Há uns dias atrás, quando aqui falámos de algumas breves lendas do Bacalhau, quem tiver prestado especial atenção terá notado que de entre os famosos pratos deste peixe que existem no nosso país, aqueles cuja origem conhecemos ligam-no ao século XX. Não existe, por exemplo, qualquer receita famosa que o ligue a alguma antiga figura real ou lendária de Portugal, como um Vasco da Gama ou um Pedro Álvares Cabral, o que faria todo o sentido se este peixe já fosse tão popular nessa altura. Não o era, ou pelo menos não ainda como agora. Essa grande ascensão em popularidade só ocorreu já no século passado, deveu-se ao Estado Novo - uma das muitas coisas boas que o Salazar fez, mas que agora se procura ocultar no nevoeiro da história... - e gerou uma explosão de novas receitas para um peixe que, por estar facilmente acessível, rapidamente se tornou popular!
Em suma, porque comemos Bacalhau no Natal e na Páscoa? Porque esse peixe se tornou popular no nosso país em meados do século XX, fruto do facto de estar extensamente disponível nessa altura e de ter tido o seu preço limitado pelo Estado Novo. É dessa altura que datam as suas mais famosas receitas do nosso país, porque se anteriormente ele já tinha estado disponível no país, não foi tão popular como se veio a tornar só no século passado!

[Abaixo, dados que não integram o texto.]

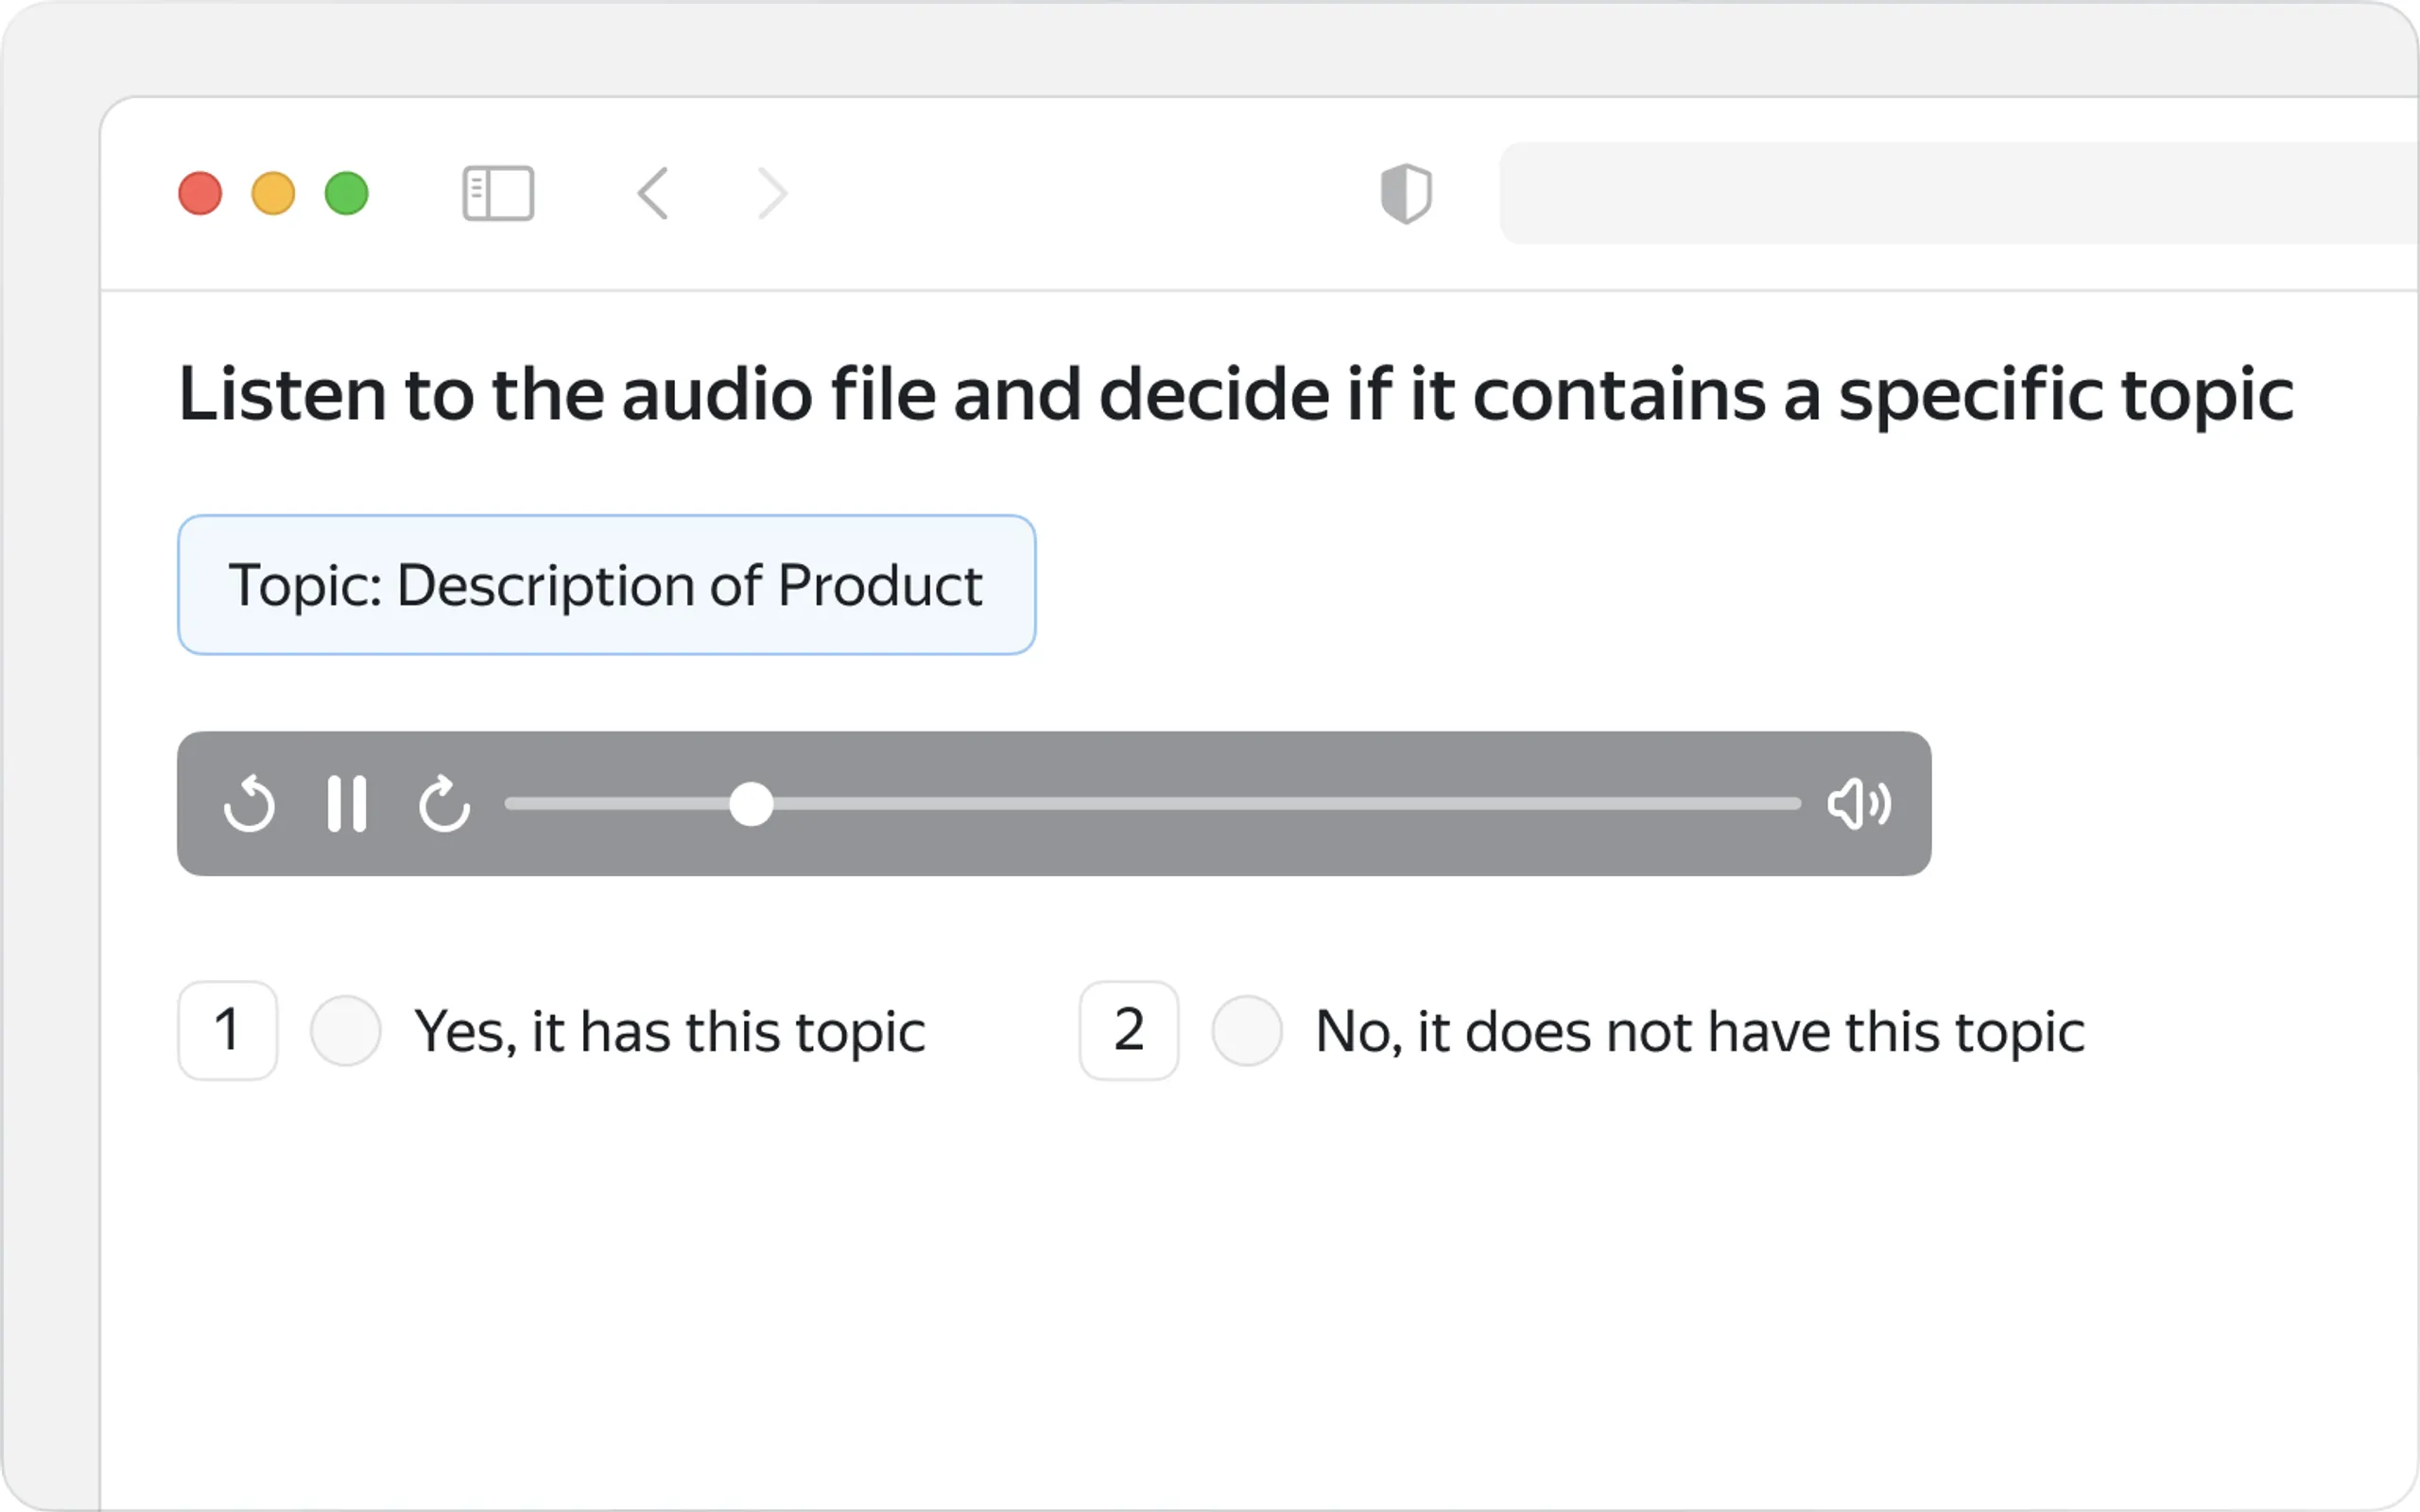The height and width of the screenshot is (1512, 2420).
Task: Mute the audio volume speaker icon
Action: coord(1859,804)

P.S.- E para alguma informação sobre o Peru de Natal, aqui fica um outro artigo: https://osaldahistoria.blogs.sapo.pt/instantaneos-110-a-ave-que-nao-veio-do-126425 . Uma versão mais simplificada, que posteriormente viemos a ler, diz apenas e na sua essência que o peru era o escolhido para o Natal por ser "um animal que alimenta muita gente".